▶ [Required work]
Would you copy every line of the listing below that includes the word "bottom"?

▶ [Available data]
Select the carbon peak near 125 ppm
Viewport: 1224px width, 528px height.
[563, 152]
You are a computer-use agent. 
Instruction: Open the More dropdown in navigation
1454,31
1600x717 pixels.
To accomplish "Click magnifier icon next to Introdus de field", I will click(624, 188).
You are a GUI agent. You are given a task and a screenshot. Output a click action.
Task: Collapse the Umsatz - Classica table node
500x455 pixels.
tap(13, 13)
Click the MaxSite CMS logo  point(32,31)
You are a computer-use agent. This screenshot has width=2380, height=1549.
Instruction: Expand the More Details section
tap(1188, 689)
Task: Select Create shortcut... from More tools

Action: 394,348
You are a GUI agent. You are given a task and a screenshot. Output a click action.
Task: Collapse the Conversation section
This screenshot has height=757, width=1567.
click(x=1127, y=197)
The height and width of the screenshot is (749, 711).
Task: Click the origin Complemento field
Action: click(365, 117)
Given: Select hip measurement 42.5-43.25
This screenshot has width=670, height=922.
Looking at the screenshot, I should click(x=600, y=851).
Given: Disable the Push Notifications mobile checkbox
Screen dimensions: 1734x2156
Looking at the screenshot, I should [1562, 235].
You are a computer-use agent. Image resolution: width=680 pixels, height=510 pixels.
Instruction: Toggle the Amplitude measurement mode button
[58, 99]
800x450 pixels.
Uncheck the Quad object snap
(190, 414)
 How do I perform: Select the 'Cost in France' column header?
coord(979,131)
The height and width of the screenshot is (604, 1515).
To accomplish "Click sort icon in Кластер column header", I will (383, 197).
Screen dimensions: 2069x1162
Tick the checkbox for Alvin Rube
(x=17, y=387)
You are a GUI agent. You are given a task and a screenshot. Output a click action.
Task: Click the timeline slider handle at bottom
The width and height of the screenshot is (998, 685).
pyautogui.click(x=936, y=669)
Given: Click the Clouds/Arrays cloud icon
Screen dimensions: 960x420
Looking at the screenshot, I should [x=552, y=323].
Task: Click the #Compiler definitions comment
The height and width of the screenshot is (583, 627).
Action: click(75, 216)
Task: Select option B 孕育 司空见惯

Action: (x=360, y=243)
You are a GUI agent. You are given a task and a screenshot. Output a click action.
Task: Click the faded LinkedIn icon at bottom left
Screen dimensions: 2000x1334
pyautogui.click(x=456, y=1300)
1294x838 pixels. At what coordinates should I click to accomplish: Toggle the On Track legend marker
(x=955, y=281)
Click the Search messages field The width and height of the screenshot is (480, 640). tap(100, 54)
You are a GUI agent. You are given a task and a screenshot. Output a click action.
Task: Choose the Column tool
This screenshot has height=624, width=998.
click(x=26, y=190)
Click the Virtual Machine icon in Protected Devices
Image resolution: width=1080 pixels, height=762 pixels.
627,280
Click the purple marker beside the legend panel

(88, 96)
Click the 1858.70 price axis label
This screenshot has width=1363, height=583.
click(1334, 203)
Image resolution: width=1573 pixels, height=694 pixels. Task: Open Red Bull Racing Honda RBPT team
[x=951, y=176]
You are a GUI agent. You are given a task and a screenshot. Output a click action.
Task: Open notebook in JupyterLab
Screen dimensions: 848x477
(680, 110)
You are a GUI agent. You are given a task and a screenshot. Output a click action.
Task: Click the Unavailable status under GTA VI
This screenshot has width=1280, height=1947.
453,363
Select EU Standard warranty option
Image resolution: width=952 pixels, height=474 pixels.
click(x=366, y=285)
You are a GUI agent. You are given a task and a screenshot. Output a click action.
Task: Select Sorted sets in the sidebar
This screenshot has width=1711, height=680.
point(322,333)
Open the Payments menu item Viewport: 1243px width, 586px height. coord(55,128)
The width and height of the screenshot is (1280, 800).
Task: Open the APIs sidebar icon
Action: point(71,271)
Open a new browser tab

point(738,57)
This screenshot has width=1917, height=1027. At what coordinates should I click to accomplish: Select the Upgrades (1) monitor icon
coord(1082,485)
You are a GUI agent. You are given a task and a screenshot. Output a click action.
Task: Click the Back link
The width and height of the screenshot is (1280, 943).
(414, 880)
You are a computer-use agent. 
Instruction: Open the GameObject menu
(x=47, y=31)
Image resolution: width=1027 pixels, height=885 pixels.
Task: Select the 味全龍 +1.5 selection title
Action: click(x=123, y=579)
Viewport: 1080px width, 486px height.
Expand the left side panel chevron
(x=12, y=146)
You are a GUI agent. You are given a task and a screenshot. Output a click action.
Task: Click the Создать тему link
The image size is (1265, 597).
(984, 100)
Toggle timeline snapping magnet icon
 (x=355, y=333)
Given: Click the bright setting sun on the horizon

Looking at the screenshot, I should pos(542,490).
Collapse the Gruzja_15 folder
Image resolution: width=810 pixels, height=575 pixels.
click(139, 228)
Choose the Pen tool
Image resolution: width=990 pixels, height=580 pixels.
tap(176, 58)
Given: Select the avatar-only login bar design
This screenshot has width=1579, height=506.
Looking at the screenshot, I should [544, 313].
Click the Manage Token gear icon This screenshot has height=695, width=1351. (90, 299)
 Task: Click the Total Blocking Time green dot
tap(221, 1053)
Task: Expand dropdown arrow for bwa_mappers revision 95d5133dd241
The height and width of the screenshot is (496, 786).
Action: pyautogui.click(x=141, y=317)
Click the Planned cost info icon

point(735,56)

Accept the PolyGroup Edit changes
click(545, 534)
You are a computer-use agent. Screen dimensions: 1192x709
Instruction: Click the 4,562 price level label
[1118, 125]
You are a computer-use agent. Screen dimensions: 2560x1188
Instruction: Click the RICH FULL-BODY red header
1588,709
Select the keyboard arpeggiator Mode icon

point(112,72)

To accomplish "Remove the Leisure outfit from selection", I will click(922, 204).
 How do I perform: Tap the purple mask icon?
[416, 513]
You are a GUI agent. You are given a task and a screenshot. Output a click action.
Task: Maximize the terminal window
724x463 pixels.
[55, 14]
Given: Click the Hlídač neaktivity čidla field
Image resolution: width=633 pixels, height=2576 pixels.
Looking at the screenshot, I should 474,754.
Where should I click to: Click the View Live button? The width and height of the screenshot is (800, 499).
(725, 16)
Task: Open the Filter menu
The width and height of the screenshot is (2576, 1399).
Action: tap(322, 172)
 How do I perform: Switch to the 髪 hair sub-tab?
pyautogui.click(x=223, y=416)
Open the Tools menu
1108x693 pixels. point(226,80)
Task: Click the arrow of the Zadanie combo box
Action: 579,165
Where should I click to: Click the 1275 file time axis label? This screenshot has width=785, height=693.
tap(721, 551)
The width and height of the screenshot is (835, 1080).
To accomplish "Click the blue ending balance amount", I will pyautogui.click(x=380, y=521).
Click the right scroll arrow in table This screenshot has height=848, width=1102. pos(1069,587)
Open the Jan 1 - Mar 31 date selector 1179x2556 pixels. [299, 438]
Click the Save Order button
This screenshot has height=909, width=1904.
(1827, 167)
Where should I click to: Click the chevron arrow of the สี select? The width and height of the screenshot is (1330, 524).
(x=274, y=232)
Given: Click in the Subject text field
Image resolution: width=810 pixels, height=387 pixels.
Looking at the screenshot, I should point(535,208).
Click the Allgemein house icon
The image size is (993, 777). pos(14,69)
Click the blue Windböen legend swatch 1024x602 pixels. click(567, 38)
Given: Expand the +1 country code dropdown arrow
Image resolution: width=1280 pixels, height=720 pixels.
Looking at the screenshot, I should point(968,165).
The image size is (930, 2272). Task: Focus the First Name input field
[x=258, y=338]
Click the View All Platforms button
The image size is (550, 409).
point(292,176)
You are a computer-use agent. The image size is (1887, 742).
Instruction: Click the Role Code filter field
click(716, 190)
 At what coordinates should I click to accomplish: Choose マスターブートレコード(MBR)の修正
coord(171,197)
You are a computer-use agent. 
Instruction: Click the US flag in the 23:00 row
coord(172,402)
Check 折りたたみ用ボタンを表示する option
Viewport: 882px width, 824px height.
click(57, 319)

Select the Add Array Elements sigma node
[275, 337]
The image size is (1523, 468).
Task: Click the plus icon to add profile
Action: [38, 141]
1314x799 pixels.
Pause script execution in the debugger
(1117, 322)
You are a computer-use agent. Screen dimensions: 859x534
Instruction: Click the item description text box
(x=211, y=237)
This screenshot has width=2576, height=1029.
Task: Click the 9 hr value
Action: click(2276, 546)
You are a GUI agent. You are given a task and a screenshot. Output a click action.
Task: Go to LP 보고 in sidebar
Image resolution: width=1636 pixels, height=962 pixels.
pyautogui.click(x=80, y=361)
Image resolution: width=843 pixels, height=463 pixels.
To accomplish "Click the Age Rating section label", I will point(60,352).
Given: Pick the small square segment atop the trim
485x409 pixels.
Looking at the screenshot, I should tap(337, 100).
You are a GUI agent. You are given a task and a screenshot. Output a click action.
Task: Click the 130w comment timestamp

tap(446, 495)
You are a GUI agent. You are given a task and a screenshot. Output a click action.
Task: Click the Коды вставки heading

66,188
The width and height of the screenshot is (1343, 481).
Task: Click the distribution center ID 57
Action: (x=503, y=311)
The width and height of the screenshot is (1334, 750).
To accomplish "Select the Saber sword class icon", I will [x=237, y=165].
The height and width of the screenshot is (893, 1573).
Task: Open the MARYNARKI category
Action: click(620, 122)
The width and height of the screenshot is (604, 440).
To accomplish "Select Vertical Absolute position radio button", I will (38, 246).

▶ [Answer box]
Task: Click the timeline slider handle at bottom
Task: Click the faded LinkedIn icon at bottom left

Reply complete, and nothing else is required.